STATED GOAL: Could you retype the stretch of records from the line containing "Given: Select the Kany sidebar item" through the line containing "Looking at the screenshot, I should click(482, 705).", both of those lines included, word for word?

THE DATA:
↓↓↓

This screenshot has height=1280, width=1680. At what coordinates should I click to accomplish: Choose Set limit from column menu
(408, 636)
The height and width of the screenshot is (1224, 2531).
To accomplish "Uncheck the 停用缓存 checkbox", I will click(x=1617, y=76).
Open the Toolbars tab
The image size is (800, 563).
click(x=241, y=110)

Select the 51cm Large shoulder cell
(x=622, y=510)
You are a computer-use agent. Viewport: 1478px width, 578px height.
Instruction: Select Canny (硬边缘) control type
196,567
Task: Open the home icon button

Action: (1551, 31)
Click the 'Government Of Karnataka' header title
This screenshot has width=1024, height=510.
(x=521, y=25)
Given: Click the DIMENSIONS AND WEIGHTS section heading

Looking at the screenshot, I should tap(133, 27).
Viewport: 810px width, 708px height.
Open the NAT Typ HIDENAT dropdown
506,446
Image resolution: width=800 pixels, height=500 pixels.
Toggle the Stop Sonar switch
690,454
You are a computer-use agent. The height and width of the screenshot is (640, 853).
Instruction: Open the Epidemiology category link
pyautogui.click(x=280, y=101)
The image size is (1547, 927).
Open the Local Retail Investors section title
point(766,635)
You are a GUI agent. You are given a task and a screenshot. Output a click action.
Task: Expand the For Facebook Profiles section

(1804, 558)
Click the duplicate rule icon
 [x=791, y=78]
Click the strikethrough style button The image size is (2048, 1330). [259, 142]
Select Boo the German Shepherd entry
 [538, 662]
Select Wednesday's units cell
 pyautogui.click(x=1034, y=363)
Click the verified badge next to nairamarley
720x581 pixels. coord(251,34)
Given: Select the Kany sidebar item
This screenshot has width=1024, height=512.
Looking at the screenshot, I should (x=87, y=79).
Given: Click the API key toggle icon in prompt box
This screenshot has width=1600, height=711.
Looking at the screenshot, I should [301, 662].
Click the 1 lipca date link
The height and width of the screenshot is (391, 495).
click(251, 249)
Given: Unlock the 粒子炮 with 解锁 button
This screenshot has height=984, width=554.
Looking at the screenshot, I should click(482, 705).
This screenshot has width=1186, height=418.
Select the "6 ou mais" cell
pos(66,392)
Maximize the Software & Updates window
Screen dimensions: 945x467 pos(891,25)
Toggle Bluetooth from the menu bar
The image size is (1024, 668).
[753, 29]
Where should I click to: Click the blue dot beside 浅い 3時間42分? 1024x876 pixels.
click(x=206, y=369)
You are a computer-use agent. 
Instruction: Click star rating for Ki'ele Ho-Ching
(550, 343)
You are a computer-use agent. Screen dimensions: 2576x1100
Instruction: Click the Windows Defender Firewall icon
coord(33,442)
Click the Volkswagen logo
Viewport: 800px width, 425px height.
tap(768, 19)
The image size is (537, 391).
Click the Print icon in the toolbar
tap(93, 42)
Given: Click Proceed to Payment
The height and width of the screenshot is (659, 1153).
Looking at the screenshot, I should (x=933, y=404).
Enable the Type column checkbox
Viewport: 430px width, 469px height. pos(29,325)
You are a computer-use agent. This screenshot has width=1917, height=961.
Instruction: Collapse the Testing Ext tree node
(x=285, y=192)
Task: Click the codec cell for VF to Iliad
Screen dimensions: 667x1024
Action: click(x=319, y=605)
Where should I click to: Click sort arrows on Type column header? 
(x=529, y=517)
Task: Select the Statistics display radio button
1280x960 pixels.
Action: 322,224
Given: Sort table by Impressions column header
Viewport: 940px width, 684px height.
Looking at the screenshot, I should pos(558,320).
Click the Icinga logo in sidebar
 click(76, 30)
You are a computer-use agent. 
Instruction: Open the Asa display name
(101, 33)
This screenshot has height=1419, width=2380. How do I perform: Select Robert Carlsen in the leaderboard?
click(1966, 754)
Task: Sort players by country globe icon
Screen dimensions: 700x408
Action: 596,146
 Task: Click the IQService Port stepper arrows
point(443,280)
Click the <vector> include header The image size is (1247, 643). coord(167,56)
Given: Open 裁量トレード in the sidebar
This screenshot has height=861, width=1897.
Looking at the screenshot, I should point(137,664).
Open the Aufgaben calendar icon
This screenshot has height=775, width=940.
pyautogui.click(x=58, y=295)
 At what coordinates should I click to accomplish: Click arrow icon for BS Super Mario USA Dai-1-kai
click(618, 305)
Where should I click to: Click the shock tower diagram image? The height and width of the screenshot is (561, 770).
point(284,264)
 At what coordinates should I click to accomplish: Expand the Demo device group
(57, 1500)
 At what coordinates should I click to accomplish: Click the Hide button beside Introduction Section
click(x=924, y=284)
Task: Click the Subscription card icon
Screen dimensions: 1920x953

↑↑↑

EXERCISE RESPONSE:
Given: Select the Kany sidebar item
This screenshot has width=1024, height=512.
Looking at the screenshot, I should (x=87, y=79).
Given: Click the API key toggle icon in prompt box
This screenshot has width=1600, height=711.
Looking at the screenshot, I should [301, 662].
Click the 1 lipca date link
The height and width of the screenshot is (391, 495).
click(251, 249)
Given: Unlock the 粒子炮 with 解锁 button
This screenshot has height=984, width=554.
Looking at the screenshot, I should click(482, 705).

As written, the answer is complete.